Because you’re a human and because you’re alive, I’m going to assume that you’ve faced your own Blarney moment. A time when you’ve put yourself out there—vulnerable, dangling—but instead of the blessed reciprocity your heart yearned for, all you got was a slimy stone that did not in fact create any oratorical prowess.

Been there. And I know exactly how that feels. I also know it’s tempting to believe that you’re the only person who’s been left hanging. But you’re not. Oh, you’re not. In fact, the pain of rejection is so common, it’s served as the inspiration for roughly half of history’s art (and, I would argue, acts of lunacy). And yet when it happens to you, it feels like something brand-new. Like the world has cooked up the worst thing it could think of and then called you in for dinner.

That’s love for you. Universal and yet so damn personal. Solidarity, sister. Anyone who hasn’t gotten hurt is either a liar or a robot, and we all know that liars and robots make for terrible friends. Also, robot uprisings. Can we talk about the fact that we don’t talk about them enough?

HEARTACHE HOMEWORK: You know what you’re going to have to do, don’t you, pet? Climb the castle, plunge into a gaping hole, and kiss the damn stone.

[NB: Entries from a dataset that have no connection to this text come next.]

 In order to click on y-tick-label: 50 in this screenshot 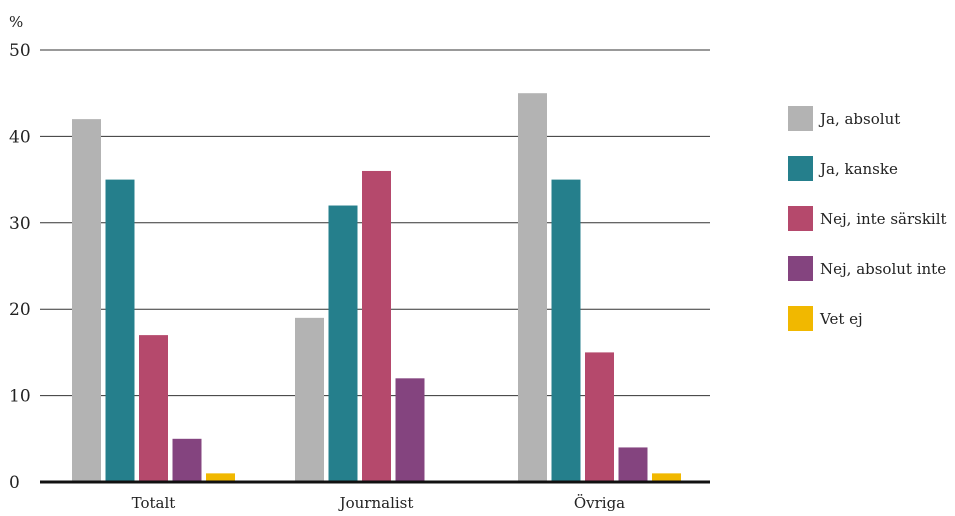, I will do `click(20, 51)`.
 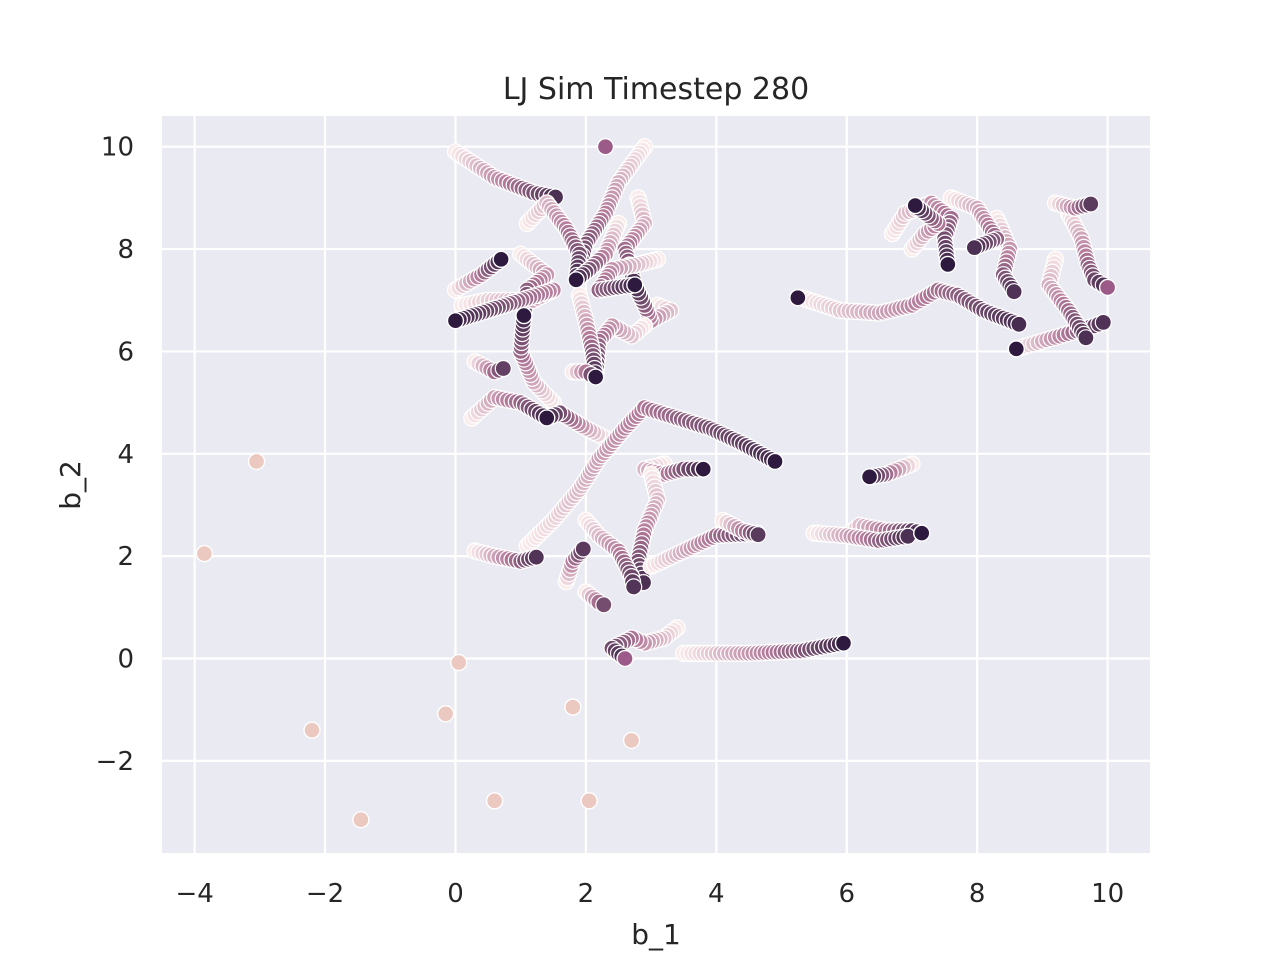 What do you see at coordinates (456, 894) in the screenshot?
I see `x-tick-label: 0` at bounding box center [456, 894].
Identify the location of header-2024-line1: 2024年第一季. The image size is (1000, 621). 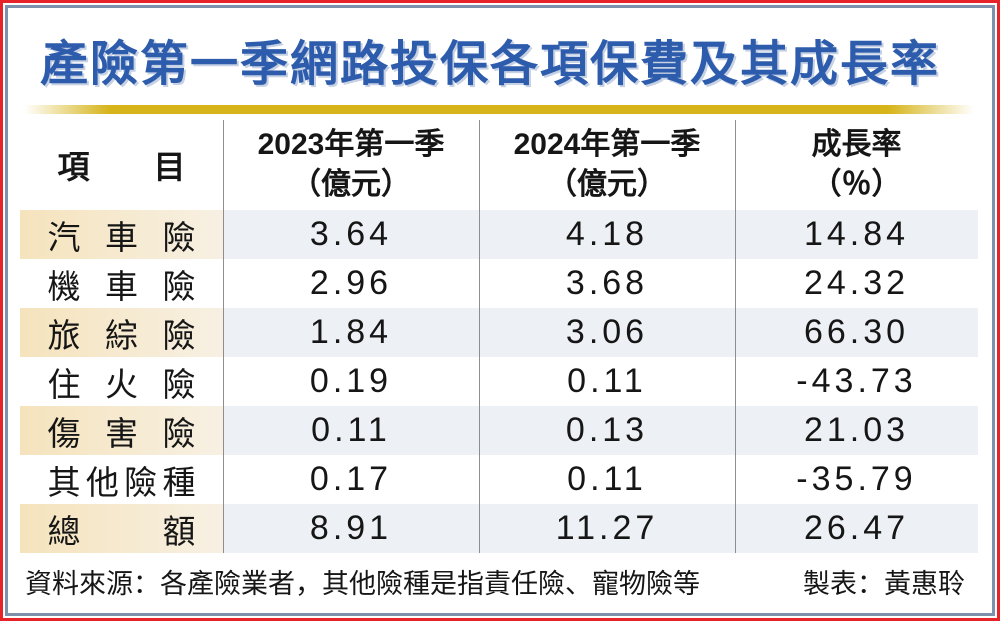
(607, 144).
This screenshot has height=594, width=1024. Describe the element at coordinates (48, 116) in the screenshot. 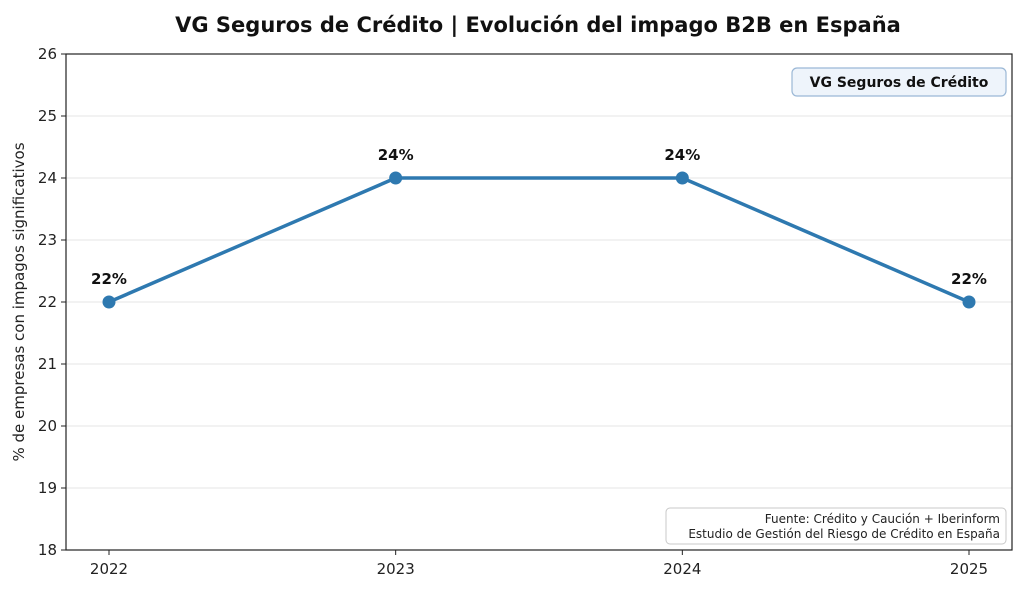

I see `y-tick-label: 25` at that location.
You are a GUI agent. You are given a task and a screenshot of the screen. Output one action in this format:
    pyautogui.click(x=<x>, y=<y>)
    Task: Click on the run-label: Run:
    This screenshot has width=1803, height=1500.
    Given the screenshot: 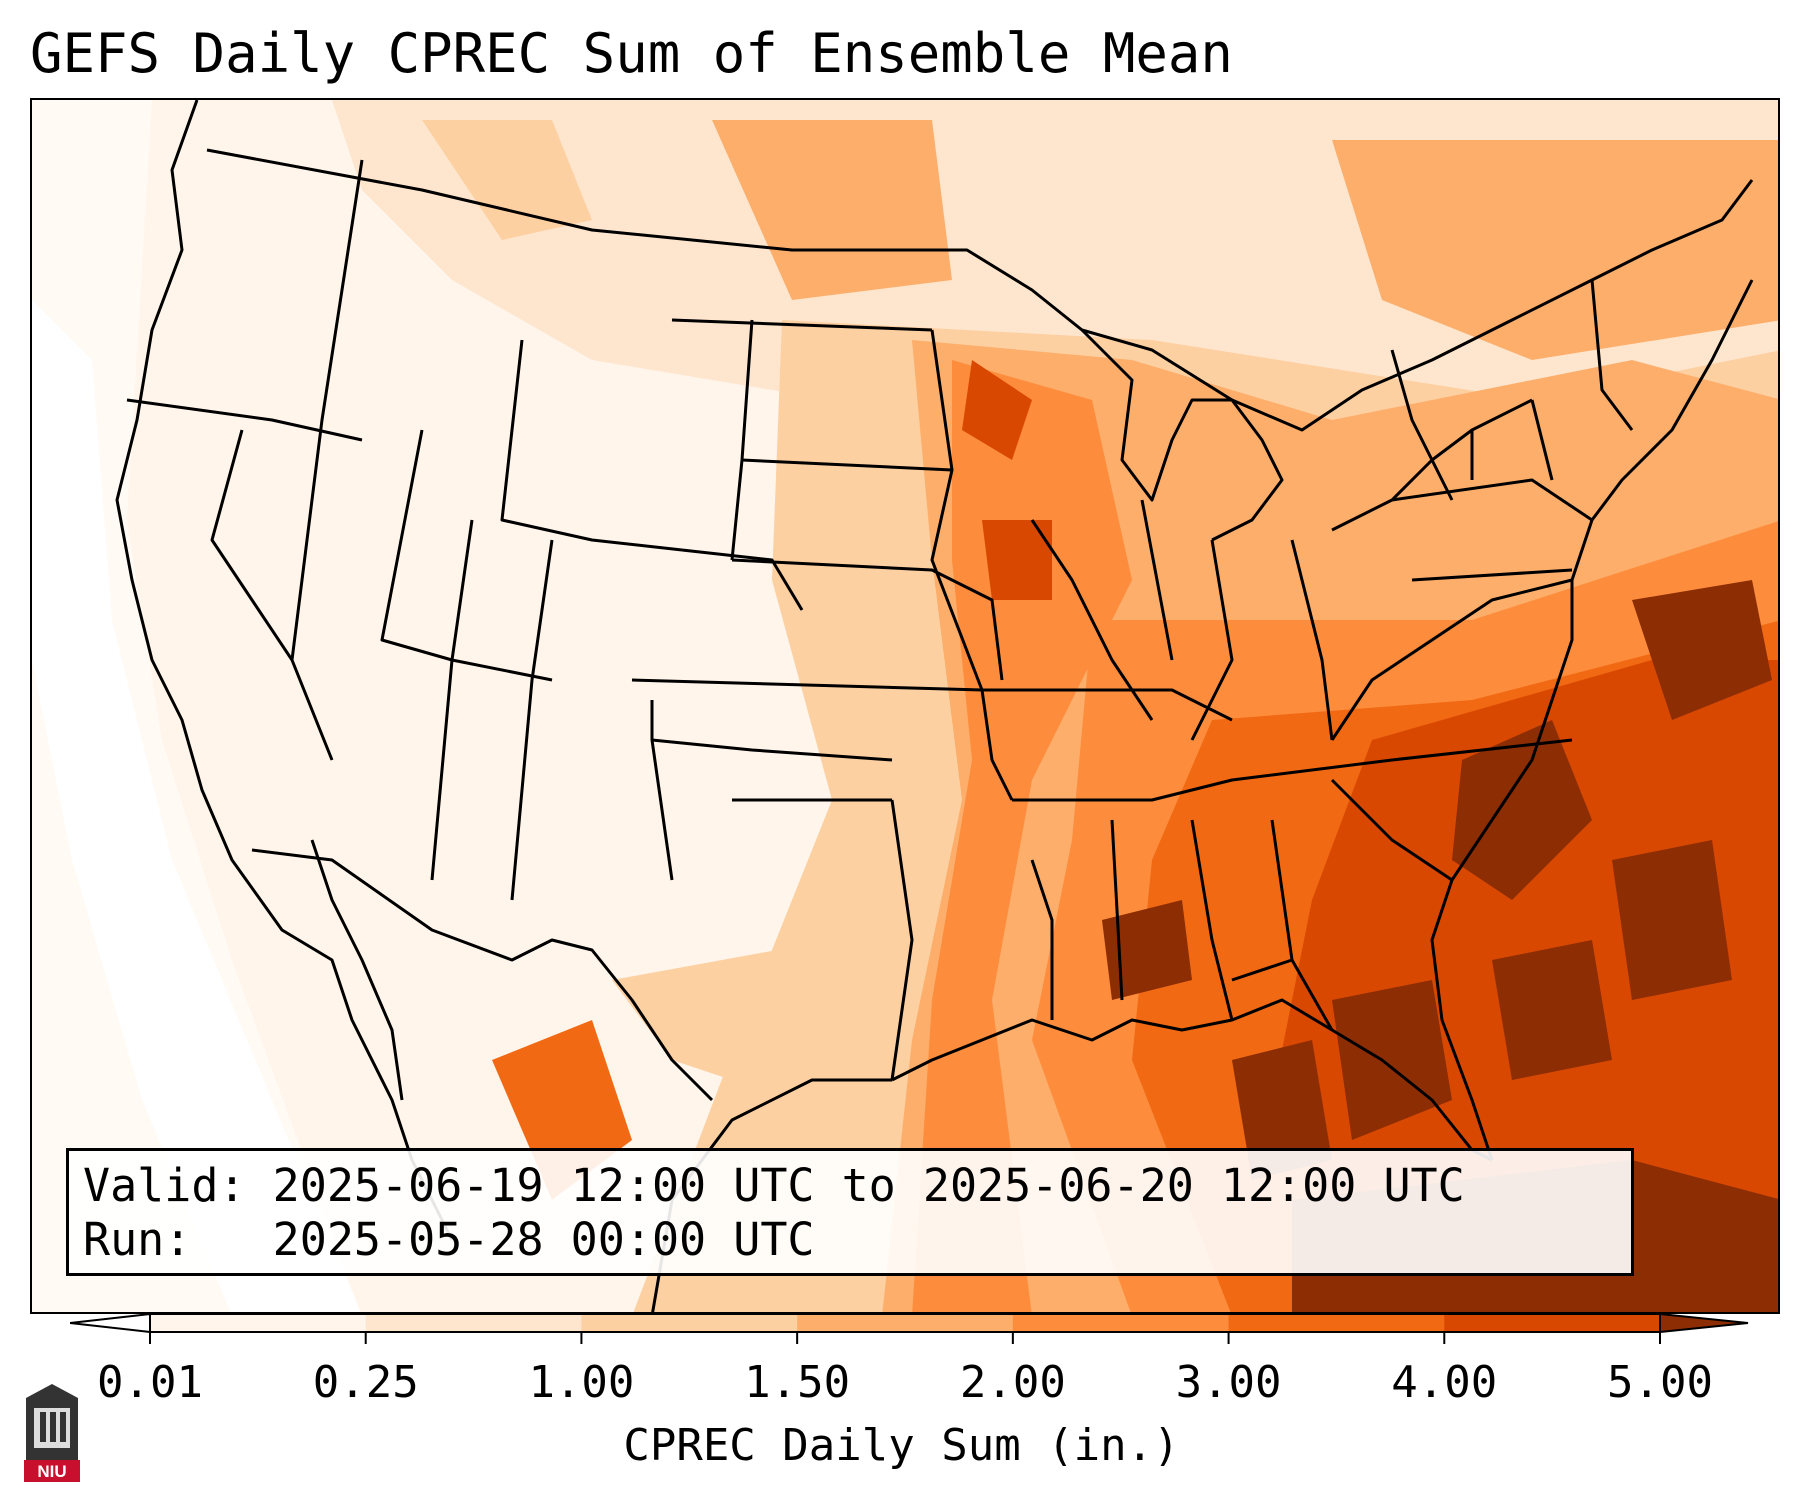 What is the action you would take?
    pyautogui.click(x=138, y=1240)
    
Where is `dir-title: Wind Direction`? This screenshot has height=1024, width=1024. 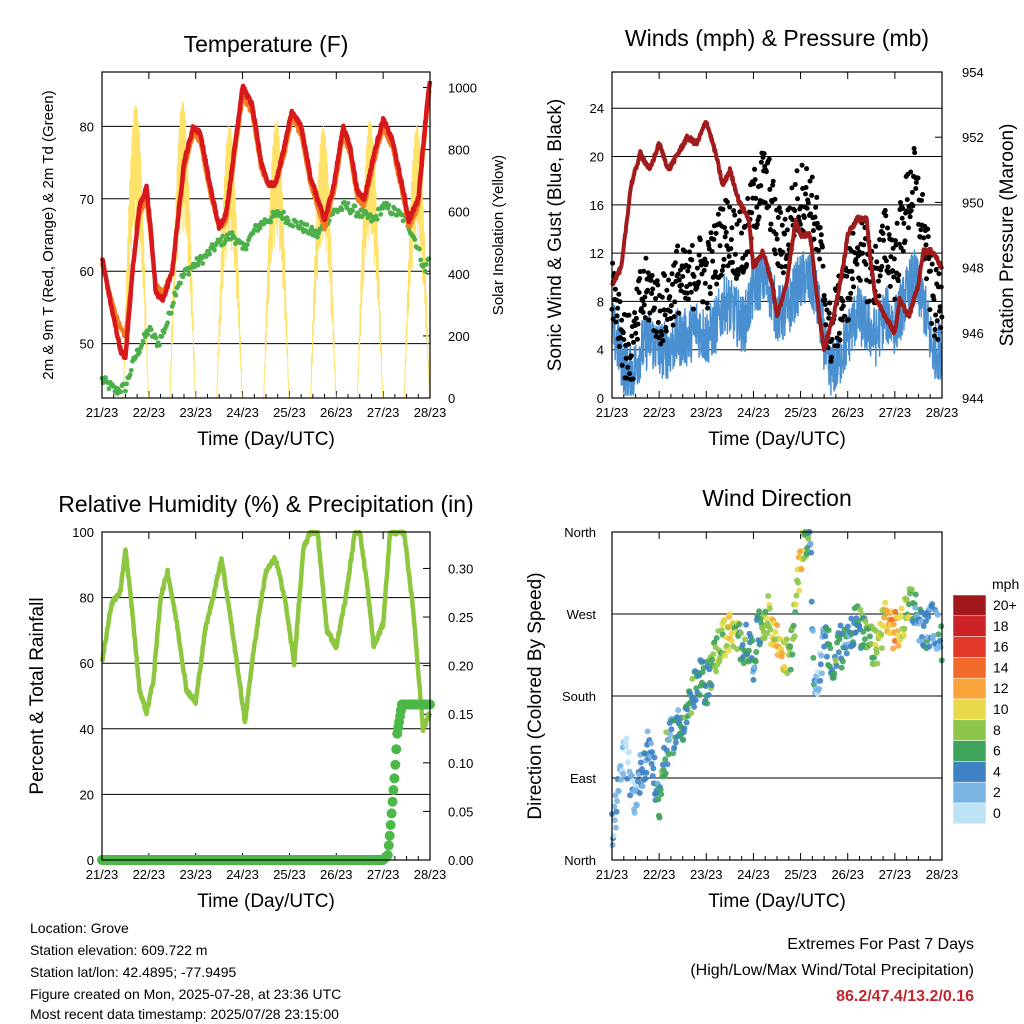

Embrace the communal germs. They’re there to remind you that you are not alone.

—Excerpt from Ireland for the Heartbroken: An Unconventional Guide to the Emerald Isle, third edition

AS USUAL, IRELAND HAD NO interest in keeping to our time frame. Roadwork cluttered the road into Blarney—mostly construction workers yelling jovially to one another as they set up unnecessary-looking traffic cones. The castle wasn’t much better. The site was stuffed full of tourists and the variety of ways they’d gotten themselves there.